We also show that prescribing to high-risk patients varies based on the patient’s household income and/or educational attainment, with those with household income above AUS$52,000 or with a university degree unlikely to be prescribed. There has been some evidence of this internationally [42, 43]; however, the CART method uncovers the hierarchy of these factors. Specifically, we show that income/educational attainment are deciding factors at the bottom of the prescribing decision tree, after clinical establishment of high risk. However, there is likely to be confounding between these factors and patient’s health and lifestyle. Self-rated health and exercise are significantly collinear with household income (Pearson Chi-square p values of 0.016 and 0.000), and both entered some trees in the robustness analysis. Nonetheless, the results concord with theories that GPs use clinical judgement and knowledge of the patient to make decisions based on a wide range of factors, not just AR-based guidelines involving absolute or individual risk factors [1].

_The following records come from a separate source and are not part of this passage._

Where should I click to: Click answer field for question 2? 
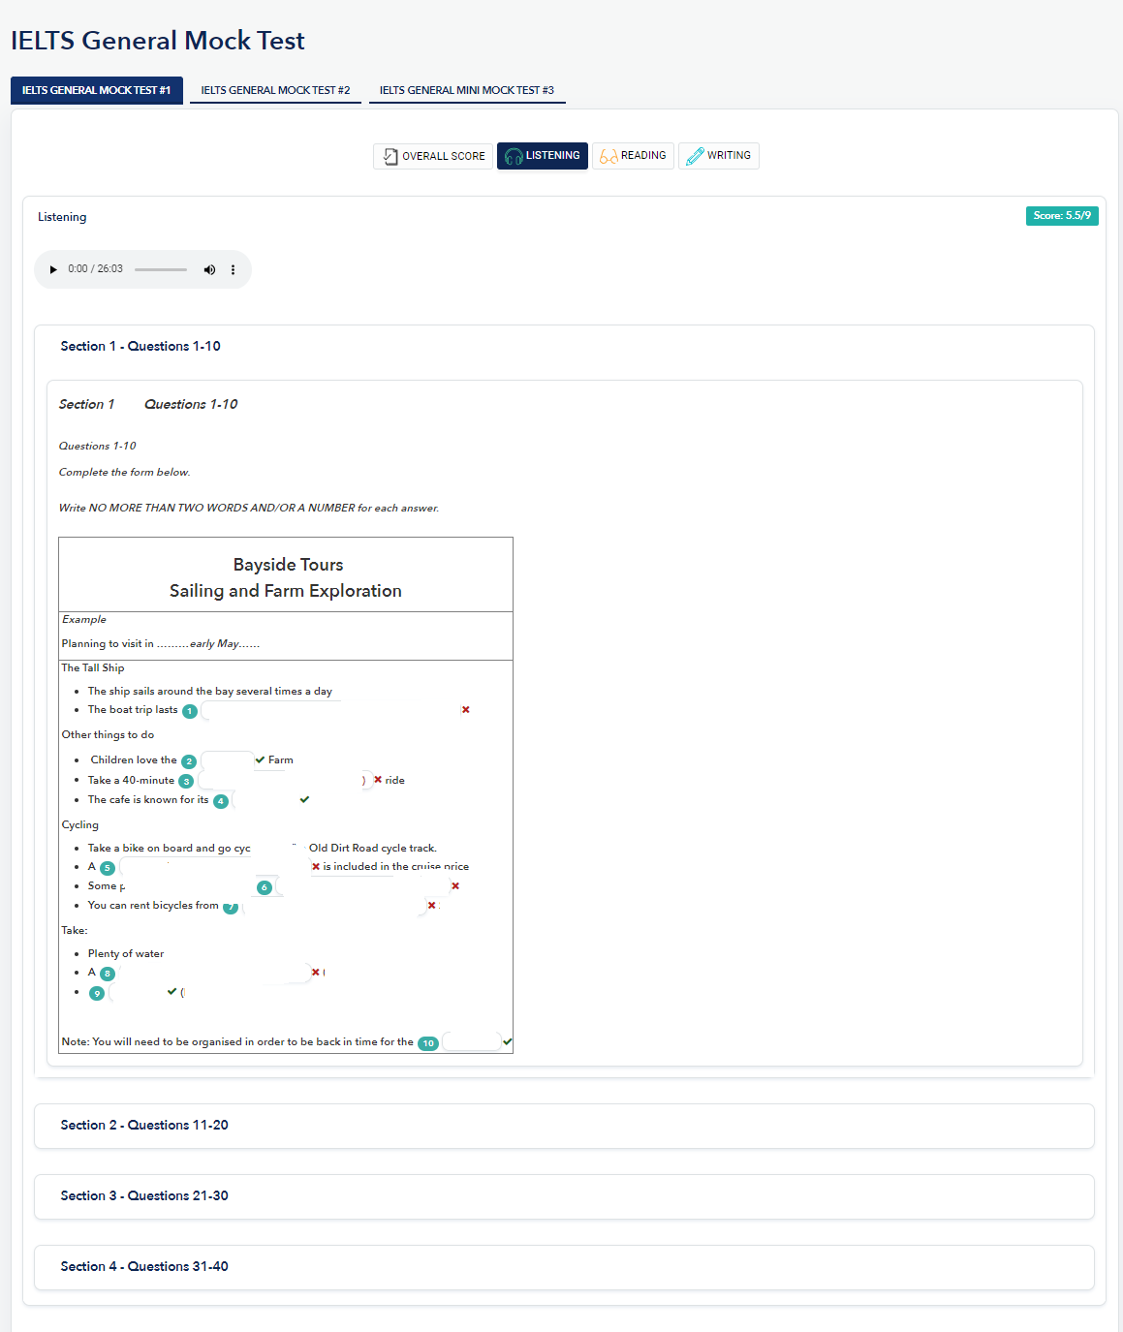pos(227,760)
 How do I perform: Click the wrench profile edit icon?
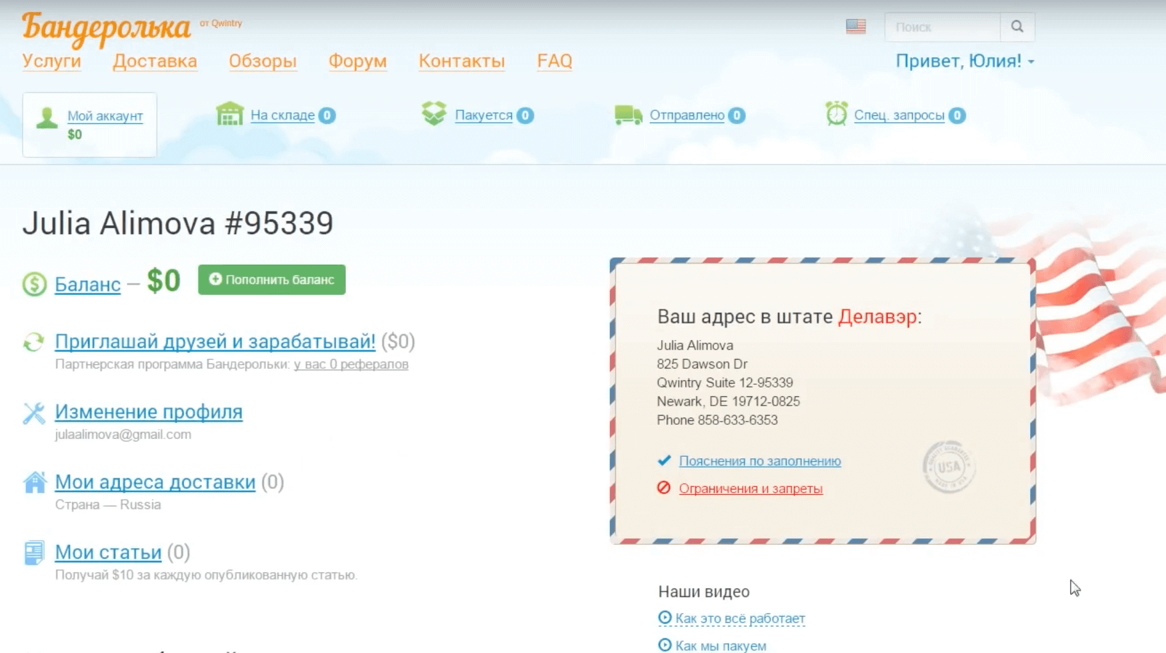34,413
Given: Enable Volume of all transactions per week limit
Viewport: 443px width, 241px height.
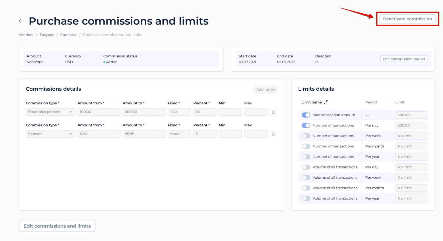Looking at the screenshot, I should (x=306, y=177).
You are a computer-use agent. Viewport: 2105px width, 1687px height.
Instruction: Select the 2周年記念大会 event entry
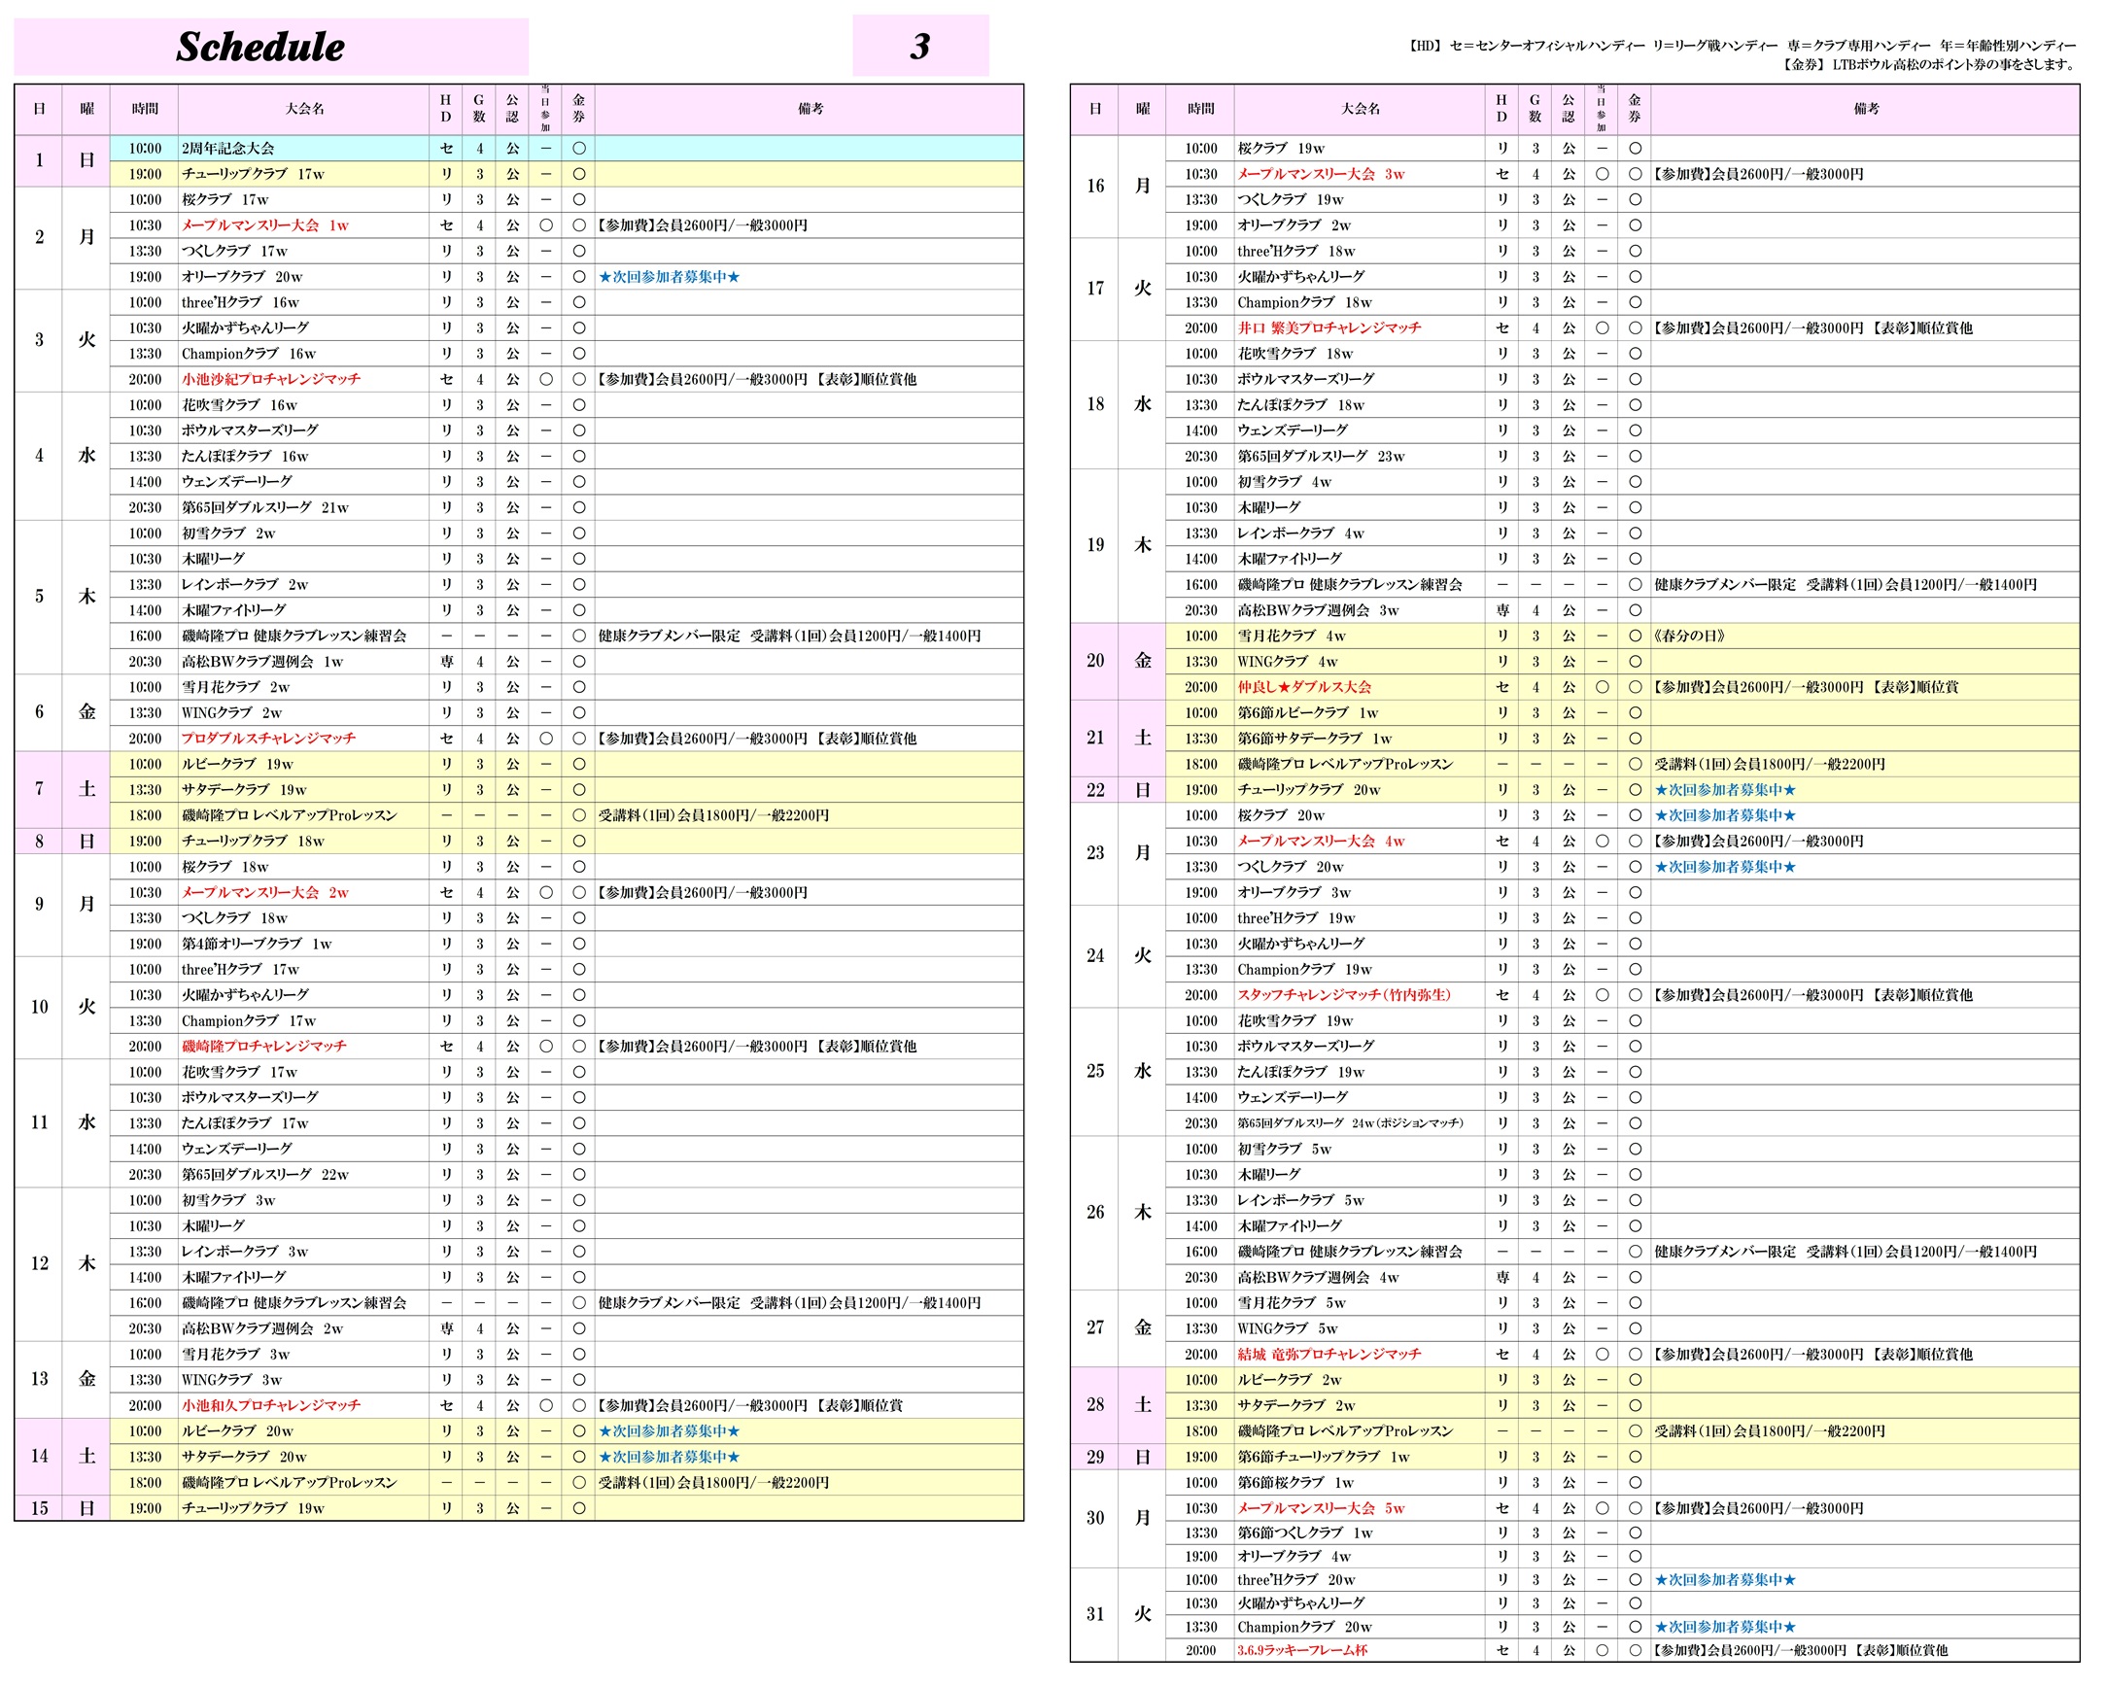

Finally, we show that CVD history is taken into consideration for otherwise low-risk patients, with those patients with CAD more likely to be prescribed. This concurs with previous research that highlighted inconsistent CV risk perceptions across vascular territories [44].

4.2 Limitations

There are limitations to this study. First, the analysis uses filled prescriptions, rather than written prescriptions, as the measure of prescribing. To the extent that patients with unfilled scripts differ in some respect from more compliant patients, the CART may not characterise prescribing practice across all patient groups.Footnote 7 Caution should therefore be exercised in generalising our findings to patients prescribed but who do not go on to fill their prescriptions.

Second, the AusHeart sample is a stratified random sample of GPs who had previously expressed an interest in participating in the study. While this approach produced a nationally representative sample with respect to a number of observable GP characteristics [7], it may have selected GPs with a greater than average interest in CVD management and the guidelines associated with it. There are also some limitations from the survey design; for example, we do not know the time interval of prescribing or nonprescribing prior to the study.

Finally, the CART method has limitations. Overall model performance is low, which could be due to variance in prescribing practices; each GP might use a different tree for each patient. We discuss GP variability and clustering in "Appendix 2". Instability in trees uncovered by CART can be difficult to measure and visualise.

5 Conclusions

While previous studies showed discordance between evidence and practice, CART extends traditional analyses by highlighting the alternative decision trees and key factors that GPs use in practice to make prescribing decisions. The advantages of CART are the ability to identify hierarchies and nonlinearities, and to provide results that are relatively easy to understand. These strengths are evident in this analysis, which show hierarchical decisions with complex interactions between individual risk factors and sociodemographic factors.

This example has shown that the CART big data technique is applicable to a wide range of healthcare topics, including those where big data are absent. There are an increasing range of applications in healthcare that utilise CART’s strength in uncovering nonlinear thresholds and hierarchies to develop guidelines for clinical decisions. It follows that evaluating if these guidelines are used in practice requires methods that can identify such structures and thresholds. In these instances, CART provides a useful addition to the analyst’s toolkit.